> **TEXT PROVIDED**:
--------

The other thing that used to drive me crazy about this game is just how LONG it is, and how HARD some of these levels ended up being. Take "Tube of the Medusa" for instance. Thanks to the fact that you have no lives, I spent hours sometimes trying to get around that giant squid monster and only ended up getting chucked back time and time again. And when you get chucked out of the sky tube, you fall back TWO LEVELS EACH TIME and have to work your way all the way back up every time you screw up EVEN ONCE... it's nearly impossible! Also, as soon as you lose your powers and have to start surfacing for air and looking for bubbles, the game becomes a constant challenge. My brother and I never beat it. We didn't even come close.

But is it a great game? Of course! This game inspired me to invent all kinds of stories around those super-intelligent dolphins, and many a backyard make-believe focused on playing Ecco like we were making a movie version of it or some kind of weird role play. The game was so movie-like already. It did what it was supposed to do and made the ocean mystical and magical, and though it was hard as hell and involved a LOT of "back and forth a hundred times between two points collecting stuff", it was at least imaginative along the way. Any time I got in a swimming pool, I was playing Ecco.

--------

> **EXERCISE A**:
According to the review of Ecco, why is "Tube of the Medusa" so hard to get through? Answer in one to three sentences.
> **EXERCISE B**:
What does the review of Ecco say the reviewer did any time they got in a swimming pool?
> **EXERCISE C**:
Carry on the review of Ecco from its last sentence.
The rows that come next are drawn from a separate source.

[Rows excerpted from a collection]
--------

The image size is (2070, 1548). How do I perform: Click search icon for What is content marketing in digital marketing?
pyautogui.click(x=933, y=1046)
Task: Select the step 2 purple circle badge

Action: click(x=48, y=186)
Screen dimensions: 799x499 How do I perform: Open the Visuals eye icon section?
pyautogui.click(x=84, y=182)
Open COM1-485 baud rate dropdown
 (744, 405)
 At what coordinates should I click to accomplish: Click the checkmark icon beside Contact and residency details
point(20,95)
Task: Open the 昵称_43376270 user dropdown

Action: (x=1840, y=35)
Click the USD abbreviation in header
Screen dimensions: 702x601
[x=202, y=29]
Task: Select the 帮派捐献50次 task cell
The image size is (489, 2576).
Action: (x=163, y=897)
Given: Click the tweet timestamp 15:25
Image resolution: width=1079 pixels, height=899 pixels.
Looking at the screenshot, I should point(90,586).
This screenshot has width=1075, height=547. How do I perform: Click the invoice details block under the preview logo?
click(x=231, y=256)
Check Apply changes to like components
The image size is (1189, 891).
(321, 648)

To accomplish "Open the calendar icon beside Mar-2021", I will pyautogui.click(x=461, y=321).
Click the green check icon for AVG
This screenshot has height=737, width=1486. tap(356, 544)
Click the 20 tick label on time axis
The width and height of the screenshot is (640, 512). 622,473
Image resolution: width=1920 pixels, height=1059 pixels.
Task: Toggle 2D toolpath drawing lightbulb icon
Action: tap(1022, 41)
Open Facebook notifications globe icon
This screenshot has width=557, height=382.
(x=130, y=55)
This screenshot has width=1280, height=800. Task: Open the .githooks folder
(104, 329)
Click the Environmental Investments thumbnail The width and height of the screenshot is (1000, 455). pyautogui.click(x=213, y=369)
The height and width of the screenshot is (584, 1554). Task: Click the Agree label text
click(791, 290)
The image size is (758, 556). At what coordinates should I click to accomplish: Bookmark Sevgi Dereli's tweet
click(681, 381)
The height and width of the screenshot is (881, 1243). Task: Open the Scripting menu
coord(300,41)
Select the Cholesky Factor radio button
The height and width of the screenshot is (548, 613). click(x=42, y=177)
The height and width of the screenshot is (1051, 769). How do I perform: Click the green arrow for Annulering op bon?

--------

> **TASK RESPONSE A**:
Being chucked out of the sky tube sends the player back two levels each time. The player must then work all the way back up after every single mistake, which the reviewer calls nearly impossible.

> **TASK RESPONSE B**:
They played Ecco.

> **TASK RESPONSE C**:
Of course I used to pronounce it "EE-co" for some reason. It took me years to figure it out: "oh... echo... I get it." I can't say I was super-intelligent of course. I was not a dolphin. Or a girl. 

Shark Week

Better get mako?
To the 8-year-old me, Shark Week was second only to Christmas, and even at that, it was a loose second, in the highlights of my year. Hell, Christmas is a day, Shark Week is a week! It cooled me off so many a hot summer afternoon. Splashing down in the blue with the makos, blues, tigers, hammerheads, and great whites... with only one of those flimsy bird cages for protection, was the best part of any summer... second only to fireworks. But then again, the 4th of July is also a day. Shark Week is a week.

Why did I like sharks? Because it rhymes with Mark. In fact, I was often called "Mark the Shark" growing up, but this is not the only reason. I think it's because sharks are mindless eating machines who just "swim, and eat, and make baby sharks"... and you know, you gotta respect that. You better. When I was a teenager, you could say I too was a mindless eating machine, so maybe there's some affinity there. The point is, sharks are the very embodiment of the word "predator" ...besides the actual Predator. They are probably the most macho animal in existence, and certainly in the sea. Hoo-rah! URRRRP!

Don't judge me.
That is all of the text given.